In the entries below, locate the line with "Click the search", then give again that line and all lines after it, exactly, with pictures omitted.
------ Material for the task ------
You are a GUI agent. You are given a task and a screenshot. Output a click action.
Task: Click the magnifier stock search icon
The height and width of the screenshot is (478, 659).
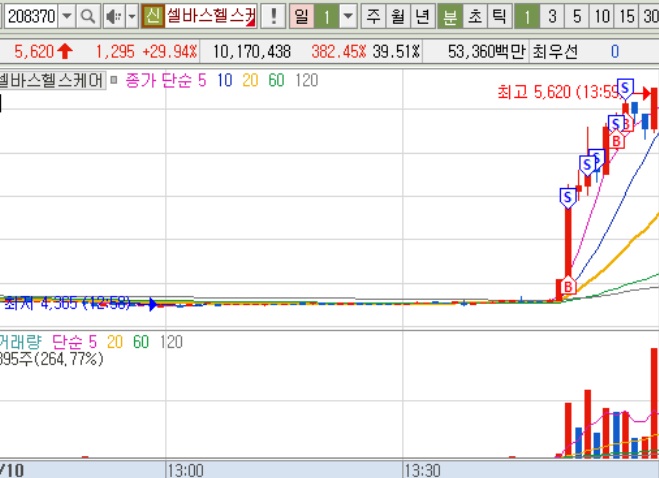(x=87, y=16)
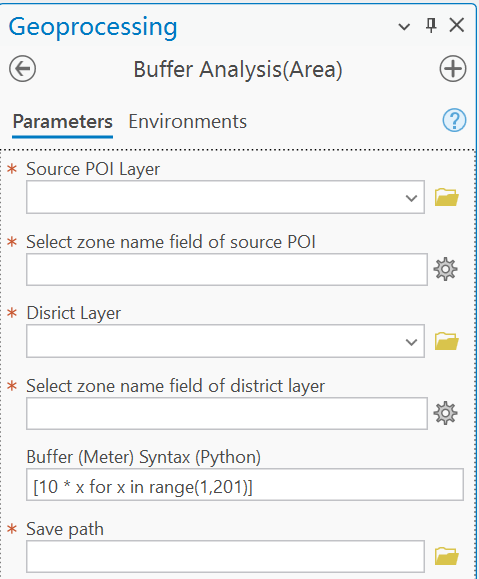Browse for Save path with folder icon

[x=447, y=556]
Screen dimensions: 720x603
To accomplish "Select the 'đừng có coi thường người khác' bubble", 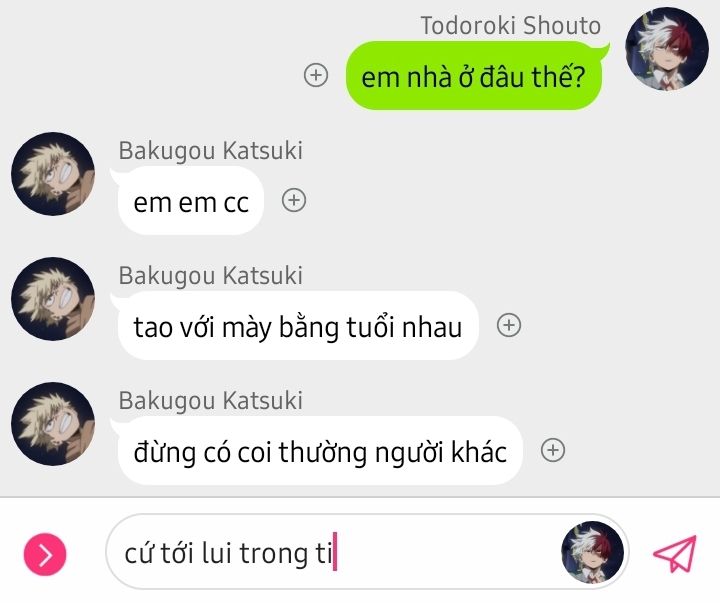I will point(320,451).
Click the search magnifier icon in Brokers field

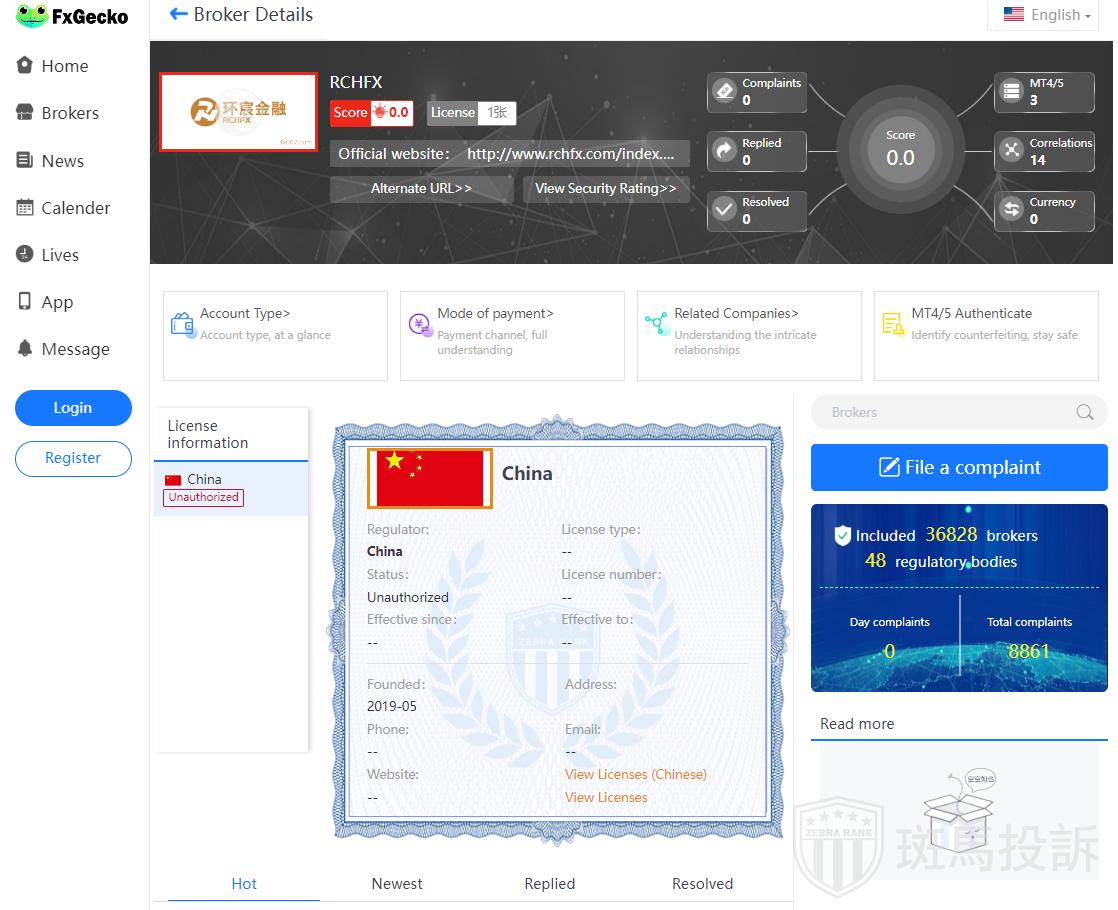[1084, 412]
------
_Answer space_
Click the search magnifier icon in Brokers field

[1084, 412]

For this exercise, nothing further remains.